WHAT YOU SHOULD DO:
The line containing "geral@maxiglobal.pt (146, 1554)" and every line after it, through the end of the records below: repeat them exactly, nothing more.

INFORMATION SUPPLIED:
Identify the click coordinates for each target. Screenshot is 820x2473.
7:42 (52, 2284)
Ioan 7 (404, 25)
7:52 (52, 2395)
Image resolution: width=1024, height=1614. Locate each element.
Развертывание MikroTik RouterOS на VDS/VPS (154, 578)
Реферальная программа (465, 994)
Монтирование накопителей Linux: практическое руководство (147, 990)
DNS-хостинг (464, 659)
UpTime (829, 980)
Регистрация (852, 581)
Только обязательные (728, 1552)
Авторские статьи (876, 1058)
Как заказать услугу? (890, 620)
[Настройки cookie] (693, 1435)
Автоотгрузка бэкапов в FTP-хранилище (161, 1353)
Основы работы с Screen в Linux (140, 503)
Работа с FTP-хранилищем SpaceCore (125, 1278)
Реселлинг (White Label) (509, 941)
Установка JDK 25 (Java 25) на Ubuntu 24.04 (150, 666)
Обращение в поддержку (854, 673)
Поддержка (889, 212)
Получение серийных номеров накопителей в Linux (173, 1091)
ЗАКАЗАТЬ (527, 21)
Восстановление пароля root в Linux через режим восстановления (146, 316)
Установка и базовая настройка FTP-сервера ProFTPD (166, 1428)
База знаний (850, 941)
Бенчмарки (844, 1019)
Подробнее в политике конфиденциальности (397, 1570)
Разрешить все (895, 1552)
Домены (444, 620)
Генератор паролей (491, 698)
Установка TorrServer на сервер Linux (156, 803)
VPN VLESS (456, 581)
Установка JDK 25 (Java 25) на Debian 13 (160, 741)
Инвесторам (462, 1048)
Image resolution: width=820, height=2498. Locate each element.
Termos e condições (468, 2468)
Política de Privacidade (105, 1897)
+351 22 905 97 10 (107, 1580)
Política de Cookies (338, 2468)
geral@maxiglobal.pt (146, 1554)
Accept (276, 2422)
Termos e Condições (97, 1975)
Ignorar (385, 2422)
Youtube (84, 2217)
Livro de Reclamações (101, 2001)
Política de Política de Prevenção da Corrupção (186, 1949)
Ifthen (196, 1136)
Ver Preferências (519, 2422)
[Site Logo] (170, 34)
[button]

SOLUTION:
geral@maxiglobal.pt (146, 1554)
Accept (276, 2422)
Termos e Condições (97, 1975)
Ignorar (385, 2422)
Youtube (84, 2217)
Livro de Reclamações (101, 2001)
Política de Política de Prevenção da Corrupção (186, 1949)
Ifthen (196, 1136)
Ver Preferências (519, 2422)
[Site Logo] (170, 34)
[button]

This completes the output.